Instead, she got married and concentrated on raising her five children. In October 2000, at the start of the second intifada, Israeli soldiers at a checkpoint shot at her husband’s car as he drove with their twin daughters, then aged nine. Though he was only slightly wounded, and the girls escaped harm, they were deeply disturbed by the incident, becoming withdrawn and prone to bursts of aggression. “They did not want to go to class, or to mingle with people. At night they would wake up
in fear,” Hroub said.

The girls’ teachers had no training to help children affected by violence, so Hroub decided to keep her daughters at home for a while. During breaks in the curfew, she would rush to the shops to buy scissors, cardboard, pens and other items that she could use to make games. “A corner of my home became their new class, full of cards and colours.”
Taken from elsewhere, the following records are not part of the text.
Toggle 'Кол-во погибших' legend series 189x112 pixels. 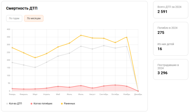[x=42, y=104]
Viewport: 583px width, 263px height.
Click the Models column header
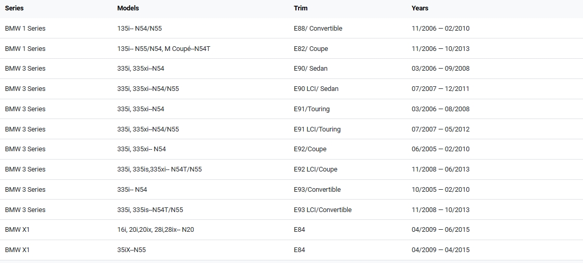point(128,8)
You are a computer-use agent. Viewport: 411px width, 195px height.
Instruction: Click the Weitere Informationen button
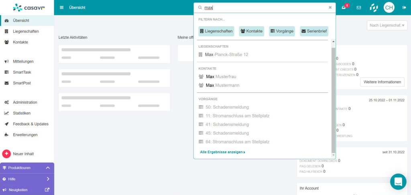pyautogui.click(x=382, y=82)
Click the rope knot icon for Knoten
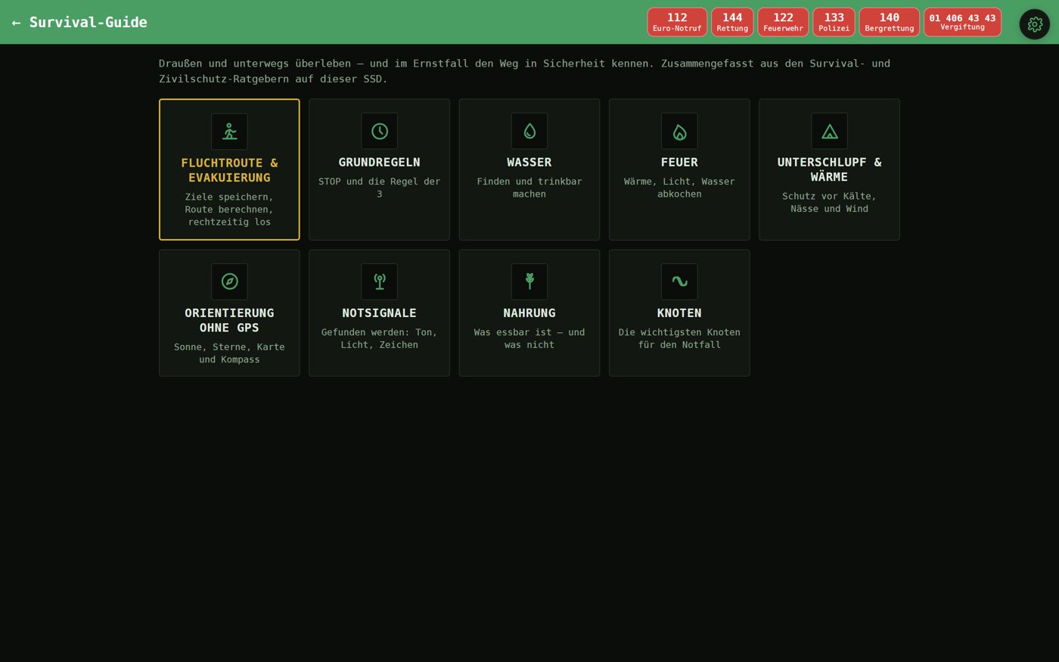The height and width of the screenshot is (662, 1059). 679,281
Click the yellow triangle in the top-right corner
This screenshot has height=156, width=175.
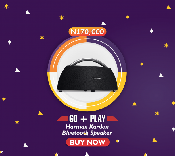tap(169, 7)
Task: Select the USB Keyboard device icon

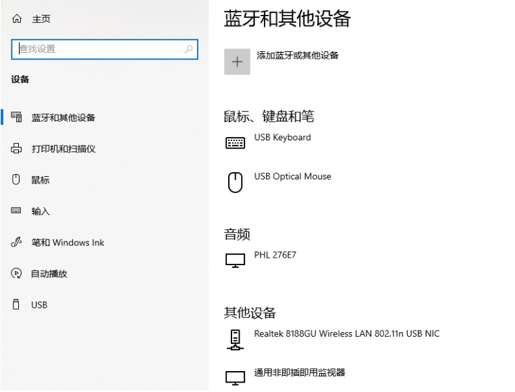Action: coord(235,142)
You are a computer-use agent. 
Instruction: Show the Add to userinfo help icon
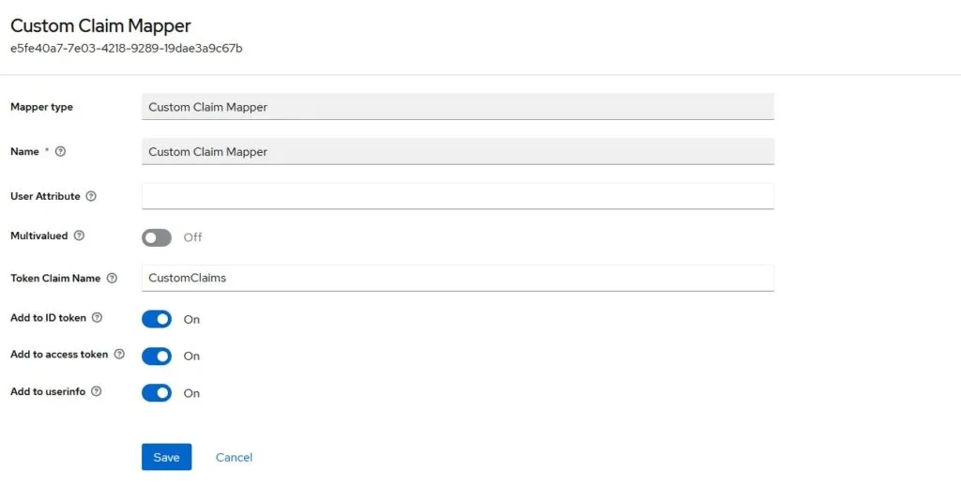click(96, 391)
Being able to play and learn in a “safe space” made the girls happy, reduced their tension and helped them overcome the trauma. Hroub realised then that she could make a difference in society and decided to study to become
a teacher. In 2007, she started as an assistant teacher, and two years later was appointed to a full-time post at the government primary school. She used the same techniques as she had done with her daughters, using play to “make the curriculum happy”.

Over time, she has refined her teaching method, adapting educational games that she has found online to the Palestinian experience. In addition to the toys and balloons, which she pays for with her own money, she uses videos and even PowerPoint in the classroom. For the first month of a new school year, her eight-year-old pupils may not even see an exercise book.

Among her peers, Hroub’s approach was not always popular. “There were two types of reactions. Some teachers were encouraging, and others were not, because my method required more effort and took them out of their comfort zone.”

Parents, too, are often taken aback initially by the focus on play. That soon changes, Hroub says, when they realise that her methods improve behaviour – especially in troubled kids – and academic results. She also sees it as her duty to build their character. “No to violence” is a constant refrain in her classes.

“My main concern is to cultivate something inside the children. Ethics and values are very important: to learn to treat everyone equally,” she said. In the case of her own children, the approach has clearly worked. Her twin daughters both studied law and are now trainee human rights lawyers.

The $1m prize, funded by the Dubai-based education billionaire and philanthropist Sunny Varkey, will be paid out in $100,000 instalments over ten years. Hroub plans to establish her own foundation and use some of her winnings to train other teachers in her method. For now, though, she just wants to get back to her classroom. “I miss my pupils and my games!” she said.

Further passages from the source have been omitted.